▶ _What is required_: Exactly how many lines in the listing contain "This"? Respond with the number and nothing more.

▶ _Materials provided_:
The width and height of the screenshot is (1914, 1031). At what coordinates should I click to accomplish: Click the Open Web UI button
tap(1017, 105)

* * *

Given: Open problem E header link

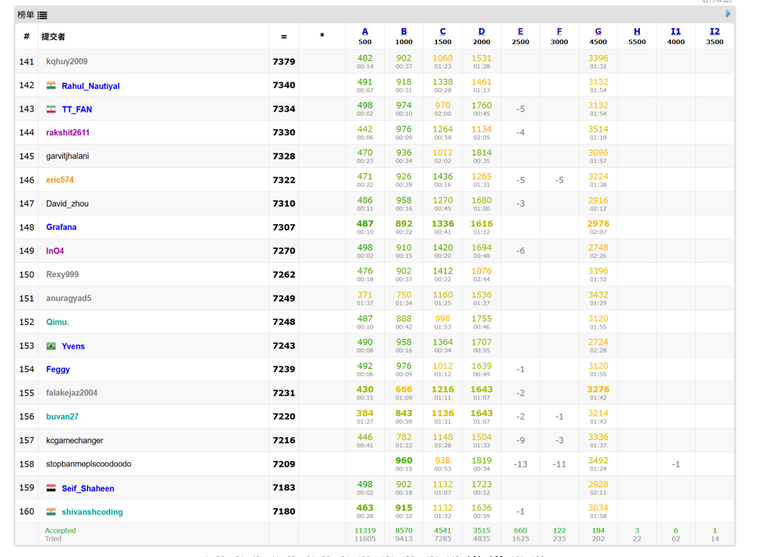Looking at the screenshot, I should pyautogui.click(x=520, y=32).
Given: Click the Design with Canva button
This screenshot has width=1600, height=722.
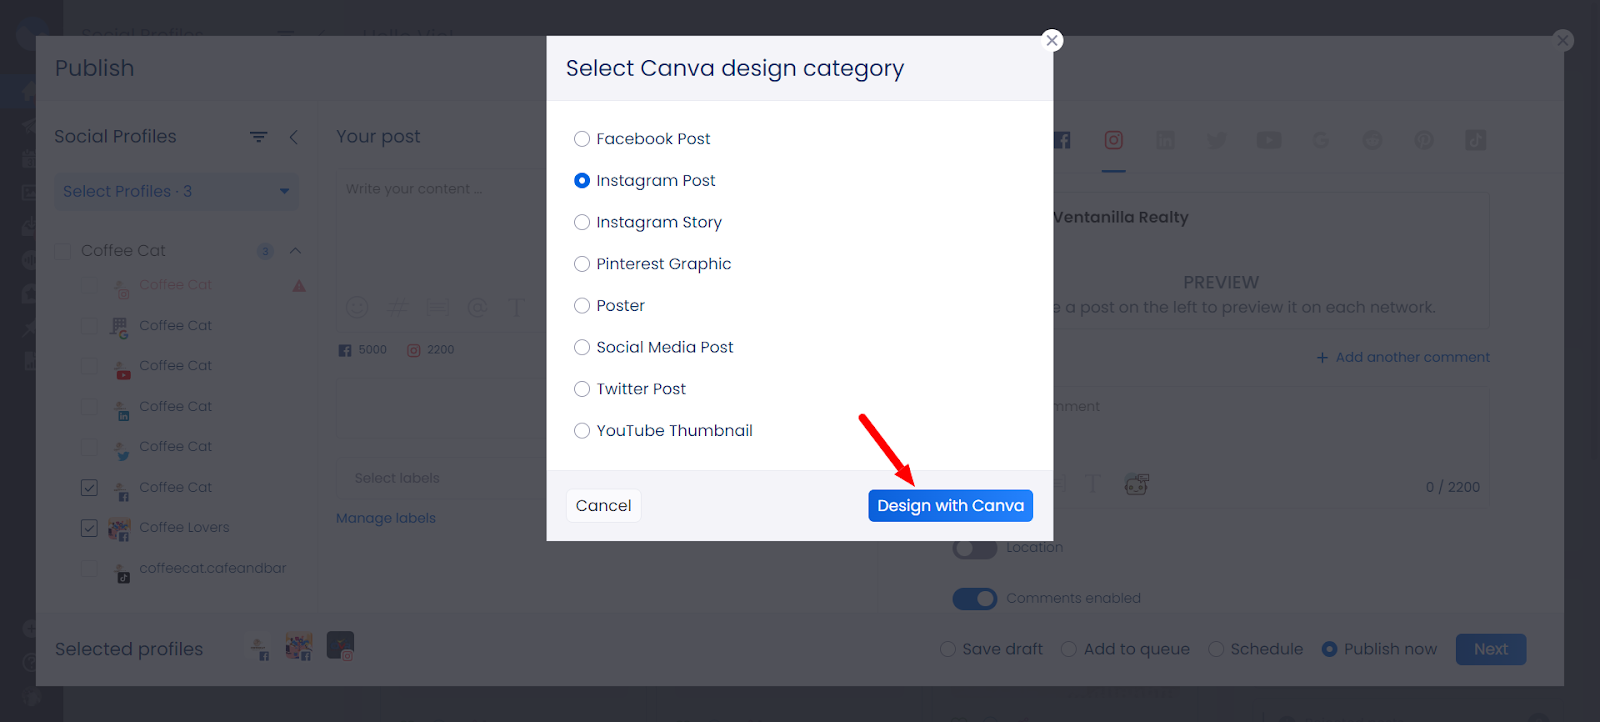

==

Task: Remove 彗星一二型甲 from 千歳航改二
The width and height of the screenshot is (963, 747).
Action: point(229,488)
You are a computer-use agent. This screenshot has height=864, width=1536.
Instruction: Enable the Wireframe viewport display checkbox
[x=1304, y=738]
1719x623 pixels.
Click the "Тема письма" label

▶ _Task result_: 2